Listing from a dataset
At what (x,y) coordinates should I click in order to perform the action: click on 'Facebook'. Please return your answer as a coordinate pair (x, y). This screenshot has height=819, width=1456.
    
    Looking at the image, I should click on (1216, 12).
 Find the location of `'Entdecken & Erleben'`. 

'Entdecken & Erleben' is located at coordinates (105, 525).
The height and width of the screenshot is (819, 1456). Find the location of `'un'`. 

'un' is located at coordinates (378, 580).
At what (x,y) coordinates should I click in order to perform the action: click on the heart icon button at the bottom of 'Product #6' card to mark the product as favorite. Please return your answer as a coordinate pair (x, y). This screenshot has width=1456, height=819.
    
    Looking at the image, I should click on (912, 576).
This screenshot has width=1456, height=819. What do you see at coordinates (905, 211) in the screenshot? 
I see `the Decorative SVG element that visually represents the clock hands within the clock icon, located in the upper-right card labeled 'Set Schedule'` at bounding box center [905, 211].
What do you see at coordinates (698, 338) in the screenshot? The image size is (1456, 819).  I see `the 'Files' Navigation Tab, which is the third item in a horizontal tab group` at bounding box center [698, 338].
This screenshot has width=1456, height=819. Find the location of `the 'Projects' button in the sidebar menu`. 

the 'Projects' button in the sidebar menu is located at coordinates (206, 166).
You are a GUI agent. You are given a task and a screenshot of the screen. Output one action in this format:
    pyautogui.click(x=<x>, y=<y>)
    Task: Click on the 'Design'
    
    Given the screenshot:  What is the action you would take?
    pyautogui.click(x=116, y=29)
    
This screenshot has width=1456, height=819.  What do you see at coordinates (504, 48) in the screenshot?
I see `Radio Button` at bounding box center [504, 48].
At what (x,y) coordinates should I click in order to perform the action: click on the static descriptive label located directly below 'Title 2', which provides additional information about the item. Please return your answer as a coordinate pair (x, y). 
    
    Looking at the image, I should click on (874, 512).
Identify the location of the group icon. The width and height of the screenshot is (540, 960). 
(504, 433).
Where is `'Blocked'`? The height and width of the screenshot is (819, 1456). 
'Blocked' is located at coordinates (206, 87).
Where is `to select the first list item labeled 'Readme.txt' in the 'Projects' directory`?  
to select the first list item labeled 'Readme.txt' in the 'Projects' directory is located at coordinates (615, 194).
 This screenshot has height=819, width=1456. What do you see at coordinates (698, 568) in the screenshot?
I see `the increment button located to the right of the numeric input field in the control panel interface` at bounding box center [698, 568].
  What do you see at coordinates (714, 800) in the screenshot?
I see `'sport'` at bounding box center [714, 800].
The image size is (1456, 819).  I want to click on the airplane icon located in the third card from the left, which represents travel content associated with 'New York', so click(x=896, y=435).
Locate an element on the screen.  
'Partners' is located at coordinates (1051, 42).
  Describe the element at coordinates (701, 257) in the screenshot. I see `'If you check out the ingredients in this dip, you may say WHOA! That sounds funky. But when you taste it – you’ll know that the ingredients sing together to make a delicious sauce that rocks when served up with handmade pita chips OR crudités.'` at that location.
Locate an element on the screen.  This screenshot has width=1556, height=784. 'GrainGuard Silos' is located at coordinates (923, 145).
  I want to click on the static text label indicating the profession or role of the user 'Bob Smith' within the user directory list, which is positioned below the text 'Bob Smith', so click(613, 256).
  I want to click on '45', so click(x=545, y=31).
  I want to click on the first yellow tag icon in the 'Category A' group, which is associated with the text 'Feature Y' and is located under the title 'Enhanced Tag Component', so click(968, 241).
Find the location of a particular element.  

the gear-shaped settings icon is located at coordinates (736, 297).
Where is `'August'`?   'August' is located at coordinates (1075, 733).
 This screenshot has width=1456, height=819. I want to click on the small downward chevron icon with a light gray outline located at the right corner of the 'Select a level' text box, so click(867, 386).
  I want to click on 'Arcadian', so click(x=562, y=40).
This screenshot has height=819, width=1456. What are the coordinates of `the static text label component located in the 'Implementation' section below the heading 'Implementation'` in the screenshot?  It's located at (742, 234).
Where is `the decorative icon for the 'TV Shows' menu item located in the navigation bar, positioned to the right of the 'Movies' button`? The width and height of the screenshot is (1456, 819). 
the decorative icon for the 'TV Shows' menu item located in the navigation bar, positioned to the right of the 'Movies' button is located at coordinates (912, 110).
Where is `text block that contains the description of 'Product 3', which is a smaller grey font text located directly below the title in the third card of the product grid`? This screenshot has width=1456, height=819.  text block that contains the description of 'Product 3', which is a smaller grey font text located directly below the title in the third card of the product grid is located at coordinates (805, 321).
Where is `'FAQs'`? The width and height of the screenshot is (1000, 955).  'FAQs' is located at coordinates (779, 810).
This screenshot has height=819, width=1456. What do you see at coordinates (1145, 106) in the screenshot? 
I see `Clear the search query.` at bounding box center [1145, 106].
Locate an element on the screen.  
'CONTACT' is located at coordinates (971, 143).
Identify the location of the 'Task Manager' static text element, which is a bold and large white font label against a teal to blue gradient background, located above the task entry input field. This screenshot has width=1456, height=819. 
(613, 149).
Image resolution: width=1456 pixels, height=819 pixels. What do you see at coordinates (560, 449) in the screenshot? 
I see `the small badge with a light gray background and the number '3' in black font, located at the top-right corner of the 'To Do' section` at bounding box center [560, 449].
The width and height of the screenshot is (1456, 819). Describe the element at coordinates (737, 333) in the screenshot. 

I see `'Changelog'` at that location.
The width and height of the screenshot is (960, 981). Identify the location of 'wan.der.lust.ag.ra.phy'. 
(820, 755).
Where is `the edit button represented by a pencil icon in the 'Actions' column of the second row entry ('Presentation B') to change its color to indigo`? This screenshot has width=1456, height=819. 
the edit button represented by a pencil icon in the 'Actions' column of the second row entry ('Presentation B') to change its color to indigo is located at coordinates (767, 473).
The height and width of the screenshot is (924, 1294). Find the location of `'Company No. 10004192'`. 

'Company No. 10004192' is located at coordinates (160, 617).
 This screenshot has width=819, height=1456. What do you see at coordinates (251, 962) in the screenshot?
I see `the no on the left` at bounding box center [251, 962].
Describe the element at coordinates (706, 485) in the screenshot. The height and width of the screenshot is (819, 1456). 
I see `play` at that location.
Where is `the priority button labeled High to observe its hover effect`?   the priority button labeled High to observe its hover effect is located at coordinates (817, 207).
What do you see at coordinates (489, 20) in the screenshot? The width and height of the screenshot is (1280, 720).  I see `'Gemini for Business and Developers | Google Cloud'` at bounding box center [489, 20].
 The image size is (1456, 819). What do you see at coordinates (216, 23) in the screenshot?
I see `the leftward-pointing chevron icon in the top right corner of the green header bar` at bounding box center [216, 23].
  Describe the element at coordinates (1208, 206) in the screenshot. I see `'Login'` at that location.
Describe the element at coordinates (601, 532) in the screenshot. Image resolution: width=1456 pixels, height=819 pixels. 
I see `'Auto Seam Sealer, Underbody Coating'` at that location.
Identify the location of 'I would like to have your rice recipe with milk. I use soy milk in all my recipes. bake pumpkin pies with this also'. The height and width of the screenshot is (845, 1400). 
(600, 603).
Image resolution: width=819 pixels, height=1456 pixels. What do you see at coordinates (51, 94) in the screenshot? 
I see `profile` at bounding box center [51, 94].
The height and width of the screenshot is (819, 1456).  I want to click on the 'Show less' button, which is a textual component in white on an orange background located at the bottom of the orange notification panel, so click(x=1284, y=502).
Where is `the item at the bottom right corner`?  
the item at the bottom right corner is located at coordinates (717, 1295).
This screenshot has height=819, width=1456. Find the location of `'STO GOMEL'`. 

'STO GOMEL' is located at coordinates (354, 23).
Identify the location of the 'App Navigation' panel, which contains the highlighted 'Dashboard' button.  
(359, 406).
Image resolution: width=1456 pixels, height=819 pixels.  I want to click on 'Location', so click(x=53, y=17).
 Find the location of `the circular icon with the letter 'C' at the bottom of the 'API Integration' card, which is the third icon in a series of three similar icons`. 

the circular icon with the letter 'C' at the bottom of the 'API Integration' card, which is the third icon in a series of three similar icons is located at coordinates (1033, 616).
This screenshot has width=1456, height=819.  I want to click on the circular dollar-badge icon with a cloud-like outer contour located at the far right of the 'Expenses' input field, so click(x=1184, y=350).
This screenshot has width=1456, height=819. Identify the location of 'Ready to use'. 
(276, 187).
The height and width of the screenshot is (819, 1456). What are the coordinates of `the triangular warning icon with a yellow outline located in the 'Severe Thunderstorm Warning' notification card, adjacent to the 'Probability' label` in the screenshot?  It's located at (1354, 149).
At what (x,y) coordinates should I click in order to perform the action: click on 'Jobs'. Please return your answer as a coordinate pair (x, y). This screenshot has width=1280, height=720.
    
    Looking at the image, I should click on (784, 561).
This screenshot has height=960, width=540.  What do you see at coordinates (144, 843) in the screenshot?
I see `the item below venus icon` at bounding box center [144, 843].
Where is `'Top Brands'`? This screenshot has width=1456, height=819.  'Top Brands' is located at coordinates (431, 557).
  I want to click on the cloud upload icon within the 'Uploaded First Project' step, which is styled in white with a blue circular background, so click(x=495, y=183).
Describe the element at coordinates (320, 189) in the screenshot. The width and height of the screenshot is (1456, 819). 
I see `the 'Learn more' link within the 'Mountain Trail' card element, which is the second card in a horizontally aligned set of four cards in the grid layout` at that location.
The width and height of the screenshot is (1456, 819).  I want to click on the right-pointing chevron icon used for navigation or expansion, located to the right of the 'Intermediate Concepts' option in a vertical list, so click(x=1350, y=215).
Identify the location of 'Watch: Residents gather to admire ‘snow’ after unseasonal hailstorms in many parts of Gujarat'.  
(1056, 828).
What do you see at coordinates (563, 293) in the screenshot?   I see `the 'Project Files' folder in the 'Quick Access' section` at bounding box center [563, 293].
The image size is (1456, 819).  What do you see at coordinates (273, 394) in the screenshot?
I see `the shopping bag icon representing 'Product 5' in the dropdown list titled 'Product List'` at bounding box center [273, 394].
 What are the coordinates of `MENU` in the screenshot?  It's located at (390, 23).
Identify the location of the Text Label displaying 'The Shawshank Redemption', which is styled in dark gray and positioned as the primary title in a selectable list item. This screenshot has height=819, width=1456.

*What the task requires*:
Please copy the stretch of the listing above from its start through the line containing "Looking at the image, I should click on (1216, 12).", character for character.

*Response to the exercise*:
At what (x,y) coordinates should I click in order to perform the action: click on 'Facebook'. Please return your answer as a coordinate pair (x, y). This screenshot has height=819, width=1456.
    
    Looking at the image, I should click on (1216, 12).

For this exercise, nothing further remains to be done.